You see…I knew the Secret Of The Beans.

I had been initiated into the society of bean eaters early in life. Unlike some children, I was not raised on Heinz Baked Beans as a quick sop to just fill a gap. I did get Heinz, but when I got Heinz they had been supercharged, spiced, and done to perfection. My Heinz were superior beans, and they were just the start. You see, my mother was raised in New Mexico in hard times and beans were an art form.

Mexican beans, Texican beans, Boston Baked Beans, green beans, yellow beans, pinto beans, chickpeas…and there were as many variations of sauces and sides as there were beans. Fresh, canned, dried..we had ’em all and we loved ’em all.

The south of the bean border ones were so potent that the Army used them to clean out the receivers on machine guns. The Boston beans were proper. The green beans were always accompanied by bacon and onions. Beans and rice with cornbread filled all the requirements.

Mexican beans were always a meal that drew us home – the other favourites being sauerkraut or fried smelt. We rarely ate out and never missed it.*

And the Secret Of The Beans? The secret was we loved ’em! They nourished us and comforted us and gave us terrible gas. A long drive in a closed car with the Stein family was a risky proposition for the stranger. You could have a lot of fun guessing who dealt it.

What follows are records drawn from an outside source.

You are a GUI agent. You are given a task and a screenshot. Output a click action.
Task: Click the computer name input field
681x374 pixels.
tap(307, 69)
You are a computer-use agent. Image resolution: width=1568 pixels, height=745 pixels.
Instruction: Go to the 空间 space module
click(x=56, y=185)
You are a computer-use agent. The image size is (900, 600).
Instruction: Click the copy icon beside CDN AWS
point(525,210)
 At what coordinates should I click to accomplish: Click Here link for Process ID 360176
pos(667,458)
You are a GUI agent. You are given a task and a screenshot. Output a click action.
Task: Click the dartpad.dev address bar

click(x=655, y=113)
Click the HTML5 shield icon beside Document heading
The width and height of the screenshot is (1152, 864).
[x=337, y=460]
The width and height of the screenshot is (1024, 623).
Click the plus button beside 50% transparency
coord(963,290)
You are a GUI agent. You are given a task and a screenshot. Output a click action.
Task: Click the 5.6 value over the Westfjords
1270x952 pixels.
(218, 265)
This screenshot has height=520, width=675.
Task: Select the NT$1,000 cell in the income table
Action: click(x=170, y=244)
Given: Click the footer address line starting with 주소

But seriously – beans are a family food that scores high on most dietitian charts. Protein, fibre, taste, energy…you never feel like you have to snack halfway through the evening if dinner was a good bowl of beans.

But back to my teacher’s dire prediction. I have arrived at retirement age and am now rich enough to do as he says – I can afford to eat beans every week. I’m grateful to him for his insight.

*  Even now I eat out less often than my friends do. I like home cooking. Invite me to your house.

If You Don’t Have…

I’ve just seen one of those cooking sites that specifies extra virgin water grown on the slopes of the Gobi desert and kept under magical moonbeams for one of their ” signature ” dishes. I’m left with a number of questions…at least one of them pertinent:

a. What is a ” signature ” dish?

Is it a dish that has been signed? By whom? In what? Ketchup?

Would the bank accept a plate of ravioli at the bottom of a cheque?

Are there people who forge cutlets?

b. I get virgin. Not as often as I might like, but I do understand the concept. Something that has been previously untouched by human hands or any of the other parts. It’s a one-off thing.

But what is extra-virgin? Virgin on steroids? Virgin with attitude? The sort of virgin that marches in protests and yells at the police?

c. Water. It isn’t virgin now and hasn’t been for aeons. Every molecule going has been through something before: an animal gut, a pore, a plant tubule. Some molecules have been through every single Tom Cruise movie…but then you have to sort of admire that.

But all water is experienced. It knows its way around. It might appear in lite beer but not willingly.

It does appear in bullshit…and some cooking sites.

d. I’ve seen pictures of the Gobi desert. It looks like the Simpson desert or the Mojave. Without the taco stands. If you want water in the Gobi you need to order it waaaaay in advance. Like the Pleistocene era.

e. Magical moonbeams. Well thank God we’ve returned to sanity. I was starting to suspect a scam for a while there. No-one who has ever read J. K. Rowlings’ books …or for that matter her bank statement…could ever doubt the power of magic.

For my part, I prefer the recipes that allow some wiggle room in the pan. When they specify shrimp they will equally accept chicken or rat. I do draw a line at the medical advice columns that deal in substitutes, though. The one that said you could substitute wasabi for Murine wised me up.